-- Texte à lire --
++++

Une précipitation sur la fin qui gâche l'ensemble
On sent dès le début qu'il s'agit d'un film qui veut devenir grand et qui met toutes les chances de son côté. Décors historiques authentiques, de même pour les costumes, un très grand casting dans lequel on se perdrait presque, et surtout un histoire qui s'approche du mythe. Ce qui est intéressant, c'est qu'au début, on croit vraiment que le prince est devenu complètement paranoïaque et que sa quête pour la réhabilitation de sa mère n'est qu'un caprice de gamin. Mais peu à peu, on découvre qu'il y a bel et bien un secret fermement gardé par la cour et que le prince est peut-être bien plus lucide que ce qu'on aurait cru.

++++

-- Consigne --
D'après la critique de film ci-dessus, que croit-on au début au sujet du prince ? Les lignes qui suivent constituent un matériau distinct du texte.

Données recueillies:
++++

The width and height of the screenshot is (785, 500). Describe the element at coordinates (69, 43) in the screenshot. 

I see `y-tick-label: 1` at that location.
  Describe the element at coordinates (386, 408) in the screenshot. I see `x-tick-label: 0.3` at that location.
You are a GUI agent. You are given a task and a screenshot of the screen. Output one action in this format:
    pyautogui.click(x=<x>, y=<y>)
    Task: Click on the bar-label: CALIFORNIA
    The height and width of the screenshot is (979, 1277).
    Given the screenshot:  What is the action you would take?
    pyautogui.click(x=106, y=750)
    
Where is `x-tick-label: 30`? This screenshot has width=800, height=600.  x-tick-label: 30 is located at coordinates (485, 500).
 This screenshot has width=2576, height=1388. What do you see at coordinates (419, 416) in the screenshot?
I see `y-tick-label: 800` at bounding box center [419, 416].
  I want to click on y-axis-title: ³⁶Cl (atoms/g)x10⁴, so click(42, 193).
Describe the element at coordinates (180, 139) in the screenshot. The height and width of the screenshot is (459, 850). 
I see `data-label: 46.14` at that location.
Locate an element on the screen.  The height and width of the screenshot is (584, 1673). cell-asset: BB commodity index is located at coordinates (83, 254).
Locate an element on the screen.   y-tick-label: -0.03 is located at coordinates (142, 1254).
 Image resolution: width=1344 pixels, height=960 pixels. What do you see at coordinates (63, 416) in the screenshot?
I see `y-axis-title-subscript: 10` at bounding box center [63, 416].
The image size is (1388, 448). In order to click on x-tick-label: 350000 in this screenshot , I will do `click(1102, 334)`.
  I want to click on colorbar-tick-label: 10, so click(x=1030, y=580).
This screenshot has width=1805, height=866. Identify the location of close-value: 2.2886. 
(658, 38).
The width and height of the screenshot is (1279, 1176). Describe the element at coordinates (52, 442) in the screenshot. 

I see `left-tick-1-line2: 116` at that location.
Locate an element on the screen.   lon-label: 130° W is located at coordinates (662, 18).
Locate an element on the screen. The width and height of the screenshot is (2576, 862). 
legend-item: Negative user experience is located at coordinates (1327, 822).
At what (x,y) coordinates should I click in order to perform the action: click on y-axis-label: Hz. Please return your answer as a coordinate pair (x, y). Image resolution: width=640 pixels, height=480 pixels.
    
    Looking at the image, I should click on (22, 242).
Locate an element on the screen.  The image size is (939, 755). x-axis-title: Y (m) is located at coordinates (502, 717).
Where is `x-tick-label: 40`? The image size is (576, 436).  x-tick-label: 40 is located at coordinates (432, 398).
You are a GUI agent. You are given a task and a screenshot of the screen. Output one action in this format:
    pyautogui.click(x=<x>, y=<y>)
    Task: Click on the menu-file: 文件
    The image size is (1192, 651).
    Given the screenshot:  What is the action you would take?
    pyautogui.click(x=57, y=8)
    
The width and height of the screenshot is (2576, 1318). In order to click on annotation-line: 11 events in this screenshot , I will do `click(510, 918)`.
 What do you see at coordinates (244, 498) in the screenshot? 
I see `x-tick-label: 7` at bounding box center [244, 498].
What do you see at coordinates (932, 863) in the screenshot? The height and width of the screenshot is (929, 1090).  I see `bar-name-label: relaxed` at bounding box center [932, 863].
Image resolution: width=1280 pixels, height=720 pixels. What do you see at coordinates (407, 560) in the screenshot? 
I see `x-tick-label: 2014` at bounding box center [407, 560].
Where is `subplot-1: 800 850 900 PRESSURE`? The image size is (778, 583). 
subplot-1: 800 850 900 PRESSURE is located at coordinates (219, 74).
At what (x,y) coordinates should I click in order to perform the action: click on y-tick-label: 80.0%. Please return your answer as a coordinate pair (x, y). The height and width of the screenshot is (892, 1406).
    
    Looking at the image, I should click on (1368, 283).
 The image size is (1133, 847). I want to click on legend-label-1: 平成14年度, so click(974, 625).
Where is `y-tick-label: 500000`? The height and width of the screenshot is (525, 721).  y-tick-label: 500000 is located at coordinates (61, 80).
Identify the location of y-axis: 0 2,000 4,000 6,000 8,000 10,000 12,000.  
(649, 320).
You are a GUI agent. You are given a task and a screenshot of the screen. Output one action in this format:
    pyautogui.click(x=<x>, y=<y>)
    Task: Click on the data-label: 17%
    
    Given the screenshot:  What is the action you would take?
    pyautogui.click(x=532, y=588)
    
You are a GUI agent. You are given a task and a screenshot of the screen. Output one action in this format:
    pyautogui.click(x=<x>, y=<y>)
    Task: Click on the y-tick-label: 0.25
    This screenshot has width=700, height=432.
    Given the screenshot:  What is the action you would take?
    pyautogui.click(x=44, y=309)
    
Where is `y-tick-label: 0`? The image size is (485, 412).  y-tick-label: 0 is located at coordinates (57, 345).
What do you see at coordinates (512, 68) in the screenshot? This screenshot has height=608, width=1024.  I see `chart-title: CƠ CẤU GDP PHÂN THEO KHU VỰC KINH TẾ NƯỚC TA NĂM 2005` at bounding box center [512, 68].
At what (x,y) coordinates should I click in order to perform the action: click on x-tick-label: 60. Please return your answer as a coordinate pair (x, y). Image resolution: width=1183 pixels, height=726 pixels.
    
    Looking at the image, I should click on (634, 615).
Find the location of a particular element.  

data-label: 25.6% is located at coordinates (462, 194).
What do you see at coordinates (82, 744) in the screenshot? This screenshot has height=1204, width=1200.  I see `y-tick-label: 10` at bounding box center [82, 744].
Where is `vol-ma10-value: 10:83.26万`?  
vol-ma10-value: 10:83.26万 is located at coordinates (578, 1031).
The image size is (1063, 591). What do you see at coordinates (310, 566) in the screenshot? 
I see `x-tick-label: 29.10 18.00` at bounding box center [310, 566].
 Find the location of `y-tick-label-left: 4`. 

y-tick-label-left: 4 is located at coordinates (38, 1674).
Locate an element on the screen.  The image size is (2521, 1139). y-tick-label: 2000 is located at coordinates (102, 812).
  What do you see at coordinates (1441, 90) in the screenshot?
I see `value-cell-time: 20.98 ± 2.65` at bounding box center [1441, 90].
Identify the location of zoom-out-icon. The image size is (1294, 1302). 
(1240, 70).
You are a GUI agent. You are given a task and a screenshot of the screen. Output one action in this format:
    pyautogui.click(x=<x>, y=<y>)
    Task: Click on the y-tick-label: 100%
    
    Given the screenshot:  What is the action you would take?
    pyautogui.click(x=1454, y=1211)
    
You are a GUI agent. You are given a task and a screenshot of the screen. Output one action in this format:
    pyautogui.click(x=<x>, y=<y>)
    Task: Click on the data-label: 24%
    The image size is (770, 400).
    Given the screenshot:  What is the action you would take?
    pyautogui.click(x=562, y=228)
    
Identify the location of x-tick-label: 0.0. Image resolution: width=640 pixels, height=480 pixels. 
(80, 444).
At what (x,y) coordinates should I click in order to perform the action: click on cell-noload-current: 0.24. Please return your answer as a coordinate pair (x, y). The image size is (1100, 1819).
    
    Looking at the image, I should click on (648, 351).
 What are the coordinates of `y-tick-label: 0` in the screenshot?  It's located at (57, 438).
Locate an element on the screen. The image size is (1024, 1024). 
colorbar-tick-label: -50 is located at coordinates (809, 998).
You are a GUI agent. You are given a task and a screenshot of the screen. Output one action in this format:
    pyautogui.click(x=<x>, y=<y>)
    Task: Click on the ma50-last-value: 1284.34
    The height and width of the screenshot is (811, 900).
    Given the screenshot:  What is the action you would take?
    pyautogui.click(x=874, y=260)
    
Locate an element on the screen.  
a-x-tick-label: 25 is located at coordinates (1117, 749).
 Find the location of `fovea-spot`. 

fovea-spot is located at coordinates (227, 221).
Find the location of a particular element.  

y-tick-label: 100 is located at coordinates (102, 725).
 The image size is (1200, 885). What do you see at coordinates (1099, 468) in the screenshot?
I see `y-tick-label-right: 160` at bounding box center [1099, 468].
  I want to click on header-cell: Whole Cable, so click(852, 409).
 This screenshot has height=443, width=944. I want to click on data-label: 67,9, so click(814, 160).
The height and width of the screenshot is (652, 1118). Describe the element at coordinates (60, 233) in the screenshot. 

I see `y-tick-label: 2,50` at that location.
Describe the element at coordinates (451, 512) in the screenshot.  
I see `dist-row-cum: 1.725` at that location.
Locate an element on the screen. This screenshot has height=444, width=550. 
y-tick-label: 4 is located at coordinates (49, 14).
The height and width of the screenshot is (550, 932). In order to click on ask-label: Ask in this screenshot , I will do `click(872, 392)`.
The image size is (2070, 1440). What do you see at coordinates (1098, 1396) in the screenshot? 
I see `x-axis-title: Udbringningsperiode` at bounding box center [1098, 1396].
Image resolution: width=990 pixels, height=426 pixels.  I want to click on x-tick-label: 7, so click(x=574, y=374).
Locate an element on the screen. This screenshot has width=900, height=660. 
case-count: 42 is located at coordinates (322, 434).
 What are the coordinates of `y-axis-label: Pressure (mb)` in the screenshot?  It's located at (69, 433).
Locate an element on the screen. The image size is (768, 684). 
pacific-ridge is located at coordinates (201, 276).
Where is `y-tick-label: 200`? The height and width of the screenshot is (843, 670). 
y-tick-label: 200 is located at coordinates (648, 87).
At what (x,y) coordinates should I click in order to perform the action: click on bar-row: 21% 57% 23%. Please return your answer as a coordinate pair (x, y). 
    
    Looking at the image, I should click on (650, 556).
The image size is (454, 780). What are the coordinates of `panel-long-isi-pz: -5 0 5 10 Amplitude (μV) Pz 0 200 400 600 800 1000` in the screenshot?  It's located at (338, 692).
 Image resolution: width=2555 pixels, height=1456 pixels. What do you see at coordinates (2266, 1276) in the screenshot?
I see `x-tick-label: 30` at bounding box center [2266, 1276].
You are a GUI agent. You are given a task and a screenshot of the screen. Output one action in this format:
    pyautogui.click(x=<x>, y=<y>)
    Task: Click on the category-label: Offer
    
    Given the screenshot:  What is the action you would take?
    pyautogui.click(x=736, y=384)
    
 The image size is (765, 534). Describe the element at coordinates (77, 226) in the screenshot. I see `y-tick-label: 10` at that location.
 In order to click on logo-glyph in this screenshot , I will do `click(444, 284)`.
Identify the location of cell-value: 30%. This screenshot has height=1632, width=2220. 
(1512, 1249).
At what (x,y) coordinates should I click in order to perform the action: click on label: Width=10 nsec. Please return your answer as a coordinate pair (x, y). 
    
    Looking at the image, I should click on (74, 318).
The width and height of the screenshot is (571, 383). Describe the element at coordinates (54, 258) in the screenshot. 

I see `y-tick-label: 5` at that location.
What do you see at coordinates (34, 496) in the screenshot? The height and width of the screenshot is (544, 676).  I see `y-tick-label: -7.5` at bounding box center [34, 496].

++++

-- Réponse attendue --
On croit qu'il est devenu complètement paranoïaque et que sa quête pour la réhabilitation de sa mère n'est qu'un caprice de gamin.